Король в Желтом — страница 23 из 40

– Что нового?

Привычный ответ на небрежный вопрос:

– Только обстрелы.

Трент присел на кровать.

– Где, скажи на милость, ты это достал? – спросил он, указывая на половинку цыпленка в тазике для умывания.

Уэст ухмыльнулся:

– Вы, двое, стали миллионерами? Выкладывайте.

Немного смущенный Брэйт начал:

– О, это один из подвигов Уэста…

Но тот быстро прервал его, заявив, что расскажет сам.

– Видишь ли, еще до осады у меня было рекомендательное письмо к одному «типу», банкиру-толстосуму германско-американской породы. Думаю, тебе такие встречались. Конечно, о письме я тогда забыл, но этим утром, решив, что стоит воспользоваться возможностью, заглянул к нему.

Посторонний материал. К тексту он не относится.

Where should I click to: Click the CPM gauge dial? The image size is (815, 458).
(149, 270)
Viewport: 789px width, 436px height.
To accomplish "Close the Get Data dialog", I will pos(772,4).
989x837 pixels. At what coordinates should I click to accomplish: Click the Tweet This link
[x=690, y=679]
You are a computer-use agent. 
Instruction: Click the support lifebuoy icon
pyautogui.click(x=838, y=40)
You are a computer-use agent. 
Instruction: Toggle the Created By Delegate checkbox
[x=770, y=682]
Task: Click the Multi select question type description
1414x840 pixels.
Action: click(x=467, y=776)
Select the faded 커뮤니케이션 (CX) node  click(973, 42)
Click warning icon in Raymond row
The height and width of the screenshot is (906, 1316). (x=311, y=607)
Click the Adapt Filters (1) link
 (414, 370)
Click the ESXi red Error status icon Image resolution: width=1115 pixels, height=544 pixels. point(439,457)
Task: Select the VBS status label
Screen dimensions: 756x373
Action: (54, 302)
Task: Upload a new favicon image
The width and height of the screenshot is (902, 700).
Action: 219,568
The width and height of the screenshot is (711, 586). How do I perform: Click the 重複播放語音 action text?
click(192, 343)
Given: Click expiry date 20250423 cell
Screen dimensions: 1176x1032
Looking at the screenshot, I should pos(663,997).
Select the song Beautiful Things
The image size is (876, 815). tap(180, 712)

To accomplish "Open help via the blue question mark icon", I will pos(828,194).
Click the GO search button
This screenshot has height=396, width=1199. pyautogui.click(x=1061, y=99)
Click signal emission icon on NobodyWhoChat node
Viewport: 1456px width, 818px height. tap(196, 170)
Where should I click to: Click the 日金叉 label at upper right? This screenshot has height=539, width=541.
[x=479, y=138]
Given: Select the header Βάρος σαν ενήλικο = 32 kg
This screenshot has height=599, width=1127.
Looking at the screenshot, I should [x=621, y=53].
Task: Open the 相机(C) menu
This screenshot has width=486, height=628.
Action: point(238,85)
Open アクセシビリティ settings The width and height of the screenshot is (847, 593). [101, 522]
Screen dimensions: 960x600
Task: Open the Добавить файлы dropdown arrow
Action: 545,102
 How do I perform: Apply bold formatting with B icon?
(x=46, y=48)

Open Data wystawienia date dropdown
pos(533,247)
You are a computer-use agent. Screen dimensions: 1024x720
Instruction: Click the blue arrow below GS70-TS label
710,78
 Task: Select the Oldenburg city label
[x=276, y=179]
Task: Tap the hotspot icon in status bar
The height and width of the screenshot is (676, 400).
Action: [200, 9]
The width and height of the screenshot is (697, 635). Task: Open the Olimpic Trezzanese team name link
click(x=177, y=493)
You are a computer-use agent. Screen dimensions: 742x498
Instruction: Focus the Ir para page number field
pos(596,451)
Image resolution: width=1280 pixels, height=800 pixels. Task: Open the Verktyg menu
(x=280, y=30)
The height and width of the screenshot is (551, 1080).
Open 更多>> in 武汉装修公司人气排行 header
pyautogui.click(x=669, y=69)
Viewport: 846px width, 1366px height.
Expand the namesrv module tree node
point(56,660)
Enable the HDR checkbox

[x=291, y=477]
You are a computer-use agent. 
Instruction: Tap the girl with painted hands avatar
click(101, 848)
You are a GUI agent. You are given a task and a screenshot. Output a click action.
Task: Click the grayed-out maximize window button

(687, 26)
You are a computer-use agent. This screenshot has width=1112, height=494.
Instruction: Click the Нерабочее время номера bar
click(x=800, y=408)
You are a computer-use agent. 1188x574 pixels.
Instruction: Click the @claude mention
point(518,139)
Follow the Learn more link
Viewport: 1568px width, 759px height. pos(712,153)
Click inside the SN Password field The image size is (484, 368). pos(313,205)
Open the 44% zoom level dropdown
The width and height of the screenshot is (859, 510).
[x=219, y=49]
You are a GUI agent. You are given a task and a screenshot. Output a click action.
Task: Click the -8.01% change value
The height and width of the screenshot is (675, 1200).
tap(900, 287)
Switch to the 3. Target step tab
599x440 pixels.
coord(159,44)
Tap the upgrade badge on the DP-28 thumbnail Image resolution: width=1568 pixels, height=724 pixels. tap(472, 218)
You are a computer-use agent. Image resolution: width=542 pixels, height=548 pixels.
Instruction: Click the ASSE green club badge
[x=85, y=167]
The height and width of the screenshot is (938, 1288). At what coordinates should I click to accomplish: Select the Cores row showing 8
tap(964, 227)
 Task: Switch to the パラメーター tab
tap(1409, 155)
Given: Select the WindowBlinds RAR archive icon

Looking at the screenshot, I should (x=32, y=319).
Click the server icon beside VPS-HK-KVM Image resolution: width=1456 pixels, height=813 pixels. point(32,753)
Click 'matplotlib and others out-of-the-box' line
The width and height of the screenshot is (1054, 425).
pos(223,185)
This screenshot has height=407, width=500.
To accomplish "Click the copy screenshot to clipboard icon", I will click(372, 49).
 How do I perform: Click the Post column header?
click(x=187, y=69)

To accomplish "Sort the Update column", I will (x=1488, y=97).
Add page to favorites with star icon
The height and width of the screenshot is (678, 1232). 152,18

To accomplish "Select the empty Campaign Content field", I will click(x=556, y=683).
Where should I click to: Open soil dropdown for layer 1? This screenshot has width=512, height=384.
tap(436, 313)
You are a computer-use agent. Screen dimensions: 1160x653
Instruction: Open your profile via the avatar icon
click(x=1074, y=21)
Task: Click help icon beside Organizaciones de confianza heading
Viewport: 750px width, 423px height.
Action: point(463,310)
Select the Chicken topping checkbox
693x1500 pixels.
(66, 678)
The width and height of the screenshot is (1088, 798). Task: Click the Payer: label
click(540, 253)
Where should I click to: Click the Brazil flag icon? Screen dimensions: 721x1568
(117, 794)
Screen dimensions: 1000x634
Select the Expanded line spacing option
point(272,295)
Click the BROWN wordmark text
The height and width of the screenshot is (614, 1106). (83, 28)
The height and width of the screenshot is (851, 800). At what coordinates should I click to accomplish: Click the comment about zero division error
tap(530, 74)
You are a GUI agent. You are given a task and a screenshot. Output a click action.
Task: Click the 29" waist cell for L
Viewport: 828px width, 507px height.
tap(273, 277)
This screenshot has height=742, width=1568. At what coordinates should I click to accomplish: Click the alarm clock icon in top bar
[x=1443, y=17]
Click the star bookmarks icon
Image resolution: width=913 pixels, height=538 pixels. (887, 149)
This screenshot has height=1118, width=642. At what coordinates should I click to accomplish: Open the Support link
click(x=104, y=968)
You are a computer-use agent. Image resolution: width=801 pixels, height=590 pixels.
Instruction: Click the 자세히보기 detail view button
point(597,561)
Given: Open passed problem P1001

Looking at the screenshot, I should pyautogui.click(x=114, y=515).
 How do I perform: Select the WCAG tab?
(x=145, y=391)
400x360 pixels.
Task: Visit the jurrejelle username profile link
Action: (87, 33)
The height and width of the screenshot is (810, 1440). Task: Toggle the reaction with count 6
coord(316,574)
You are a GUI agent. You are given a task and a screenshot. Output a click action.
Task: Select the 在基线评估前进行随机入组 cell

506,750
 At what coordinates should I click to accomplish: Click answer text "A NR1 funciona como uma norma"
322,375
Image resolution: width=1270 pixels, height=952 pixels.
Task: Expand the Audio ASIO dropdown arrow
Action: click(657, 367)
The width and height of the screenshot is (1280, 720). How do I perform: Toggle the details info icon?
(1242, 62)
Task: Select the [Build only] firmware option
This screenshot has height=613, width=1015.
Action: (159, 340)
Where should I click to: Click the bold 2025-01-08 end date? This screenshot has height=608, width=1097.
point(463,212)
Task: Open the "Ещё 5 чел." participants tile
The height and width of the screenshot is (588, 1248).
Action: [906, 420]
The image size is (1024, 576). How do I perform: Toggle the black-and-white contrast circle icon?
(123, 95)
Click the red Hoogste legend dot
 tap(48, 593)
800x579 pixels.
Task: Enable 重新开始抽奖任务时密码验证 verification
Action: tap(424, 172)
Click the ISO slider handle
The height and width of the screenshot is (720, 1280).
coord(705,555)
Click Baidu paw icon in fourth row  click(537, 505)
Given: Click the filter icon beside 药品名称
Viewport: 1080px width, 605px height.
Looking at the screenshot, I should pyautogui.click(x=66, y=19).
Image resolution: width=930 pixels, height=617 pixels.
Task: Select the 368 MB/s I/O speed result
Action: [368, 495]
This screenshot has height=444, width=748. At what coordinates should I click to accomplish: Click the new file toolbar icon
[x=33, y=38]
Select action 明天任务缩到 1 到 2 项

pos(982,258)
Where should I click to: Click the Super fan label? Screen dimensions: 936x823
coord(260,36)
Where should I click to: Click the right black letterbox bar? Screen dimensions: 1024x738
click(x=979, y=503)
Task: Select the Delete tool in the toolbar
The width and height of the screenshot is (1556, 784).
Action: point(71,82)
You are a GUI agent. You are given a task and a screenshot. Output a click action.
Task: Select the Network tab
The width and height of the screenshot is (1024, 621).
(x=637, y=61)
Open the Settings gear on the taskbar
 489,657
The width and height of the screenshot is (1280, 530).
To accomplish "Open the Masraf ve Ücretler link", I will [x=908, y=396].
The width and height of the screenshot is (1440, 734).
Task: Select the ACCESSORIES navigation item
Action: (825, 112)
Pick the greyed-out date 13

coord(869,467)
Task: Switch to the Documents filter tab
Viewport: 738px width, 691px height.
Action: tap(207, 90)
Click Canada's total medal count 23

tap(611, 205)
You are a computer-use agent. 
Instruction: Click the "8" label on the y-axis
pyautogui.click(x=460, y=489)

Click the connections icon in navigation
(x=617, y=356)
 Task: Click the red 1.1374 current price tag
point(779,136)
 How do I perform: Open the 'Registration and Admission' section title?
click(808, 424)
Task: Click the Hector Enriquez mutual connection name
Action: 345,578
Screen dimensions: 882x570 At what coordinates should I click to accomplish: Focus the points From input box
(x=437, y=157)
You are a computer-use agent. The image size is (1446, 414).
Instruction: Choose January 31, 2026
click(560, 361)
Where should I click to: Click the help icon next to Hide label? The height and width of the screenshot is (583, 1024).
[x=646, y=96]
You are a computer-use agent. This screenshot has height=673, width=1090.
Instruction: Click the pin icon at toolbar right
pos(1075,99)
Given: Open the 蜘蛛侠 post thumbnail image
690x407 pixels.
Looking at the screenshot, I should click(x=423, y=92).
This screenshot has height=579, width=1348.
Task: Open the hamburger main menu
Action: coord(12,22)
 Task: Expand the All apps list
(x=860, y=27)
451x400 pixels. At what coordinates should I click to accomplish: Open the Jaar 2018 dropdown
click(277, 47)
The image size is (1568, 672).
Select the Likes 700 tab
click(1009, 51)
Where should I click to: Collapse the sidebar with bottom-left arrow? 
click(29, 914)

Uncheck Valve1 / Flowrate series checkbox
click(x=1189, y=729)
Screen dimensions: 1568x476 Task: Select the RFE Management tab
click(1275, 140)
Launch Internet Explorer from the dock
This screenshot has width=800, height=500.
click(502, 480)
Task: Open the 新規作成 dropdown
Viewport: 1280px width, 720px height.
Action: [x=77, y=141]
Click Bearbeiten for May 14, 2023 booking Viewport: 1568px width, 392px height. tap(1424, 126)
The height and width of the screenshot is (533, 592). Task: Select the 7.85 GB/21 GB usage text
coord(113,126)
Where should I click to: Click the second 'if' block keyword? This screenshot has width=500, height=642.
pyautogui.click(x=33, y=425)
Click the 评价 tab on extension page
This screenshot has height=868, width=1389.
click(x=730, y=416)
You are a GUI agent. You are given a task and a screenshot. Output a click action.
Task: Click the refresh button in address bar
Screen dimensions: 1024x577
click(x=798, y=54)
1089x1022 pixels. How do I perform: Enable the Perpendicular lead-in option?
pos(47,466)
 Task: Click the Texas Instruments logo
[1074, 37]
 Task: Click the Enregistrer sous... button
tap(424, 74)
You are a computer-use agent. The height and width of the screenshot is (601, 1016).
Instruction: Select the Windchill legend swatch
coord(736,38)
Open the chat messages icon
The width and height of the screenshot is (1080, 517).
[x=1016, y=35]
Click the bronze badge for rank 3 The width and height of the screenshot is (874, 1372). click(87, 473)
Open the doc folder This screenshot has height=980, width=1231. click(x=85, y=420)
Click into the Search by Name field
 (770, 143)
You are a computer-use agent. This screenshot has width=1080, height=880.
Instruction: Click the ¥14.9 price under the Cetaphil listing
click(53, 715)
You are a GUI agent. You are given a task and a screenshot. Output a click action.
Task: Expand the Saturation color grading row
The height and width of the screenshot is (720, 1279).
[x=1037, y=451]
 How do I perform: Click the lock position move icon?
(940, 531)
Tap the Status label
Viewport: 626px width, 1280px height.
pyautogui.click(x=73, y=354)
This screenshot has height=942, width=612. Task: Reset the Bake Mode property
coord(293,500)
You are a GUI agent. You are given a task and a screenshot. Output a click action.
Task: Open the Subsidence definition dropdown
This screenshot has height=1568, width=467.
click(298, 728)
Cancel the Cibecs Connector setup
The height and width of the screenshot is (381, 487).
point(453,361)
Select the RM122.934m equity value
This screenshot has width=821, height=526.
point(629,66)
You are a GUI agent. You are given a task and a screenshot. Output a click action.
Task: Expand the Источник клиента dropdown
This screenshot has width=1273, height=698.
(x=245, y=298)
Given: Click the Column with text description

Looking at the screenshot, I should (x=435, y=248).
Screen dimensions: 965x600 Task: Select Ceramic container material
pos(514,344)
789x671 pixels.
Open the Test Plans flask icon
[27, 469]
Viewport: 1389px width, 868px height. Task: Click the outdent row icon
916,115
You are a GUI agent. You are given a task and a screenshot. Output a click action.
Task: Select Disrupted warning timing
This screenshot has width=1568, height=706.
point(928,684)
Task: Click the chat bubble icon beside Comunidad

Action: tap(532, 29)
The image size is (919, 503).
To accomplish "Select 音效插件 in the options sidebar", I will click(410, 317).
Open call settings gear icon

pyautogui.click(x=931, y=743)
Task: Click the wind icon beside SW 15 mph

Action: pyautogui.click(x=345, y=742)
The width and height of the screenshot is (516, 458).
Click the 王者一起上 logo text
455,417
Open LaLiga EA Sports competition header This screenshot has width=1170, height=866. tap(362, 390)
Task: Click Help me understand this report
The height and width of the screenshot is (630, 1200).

Негодяй красиво живет – камин, мальчик мой, камин топится в вестибюле. Лакей наконец снизошел до меня и отнес письмо и мою визитную карточку наверх – оставил ожидать в зале, который мне совсем не понравился. Я прошел в следующую комнату и едва не упал в обморок при виде сервированного там пира. Вскоре спустился лакей. Он держался вызывающе. Нет, его господина нет дома, и, честно говоря, он слишком занят, чтобы принимать рекомендательные письма – осада, деловые трудности…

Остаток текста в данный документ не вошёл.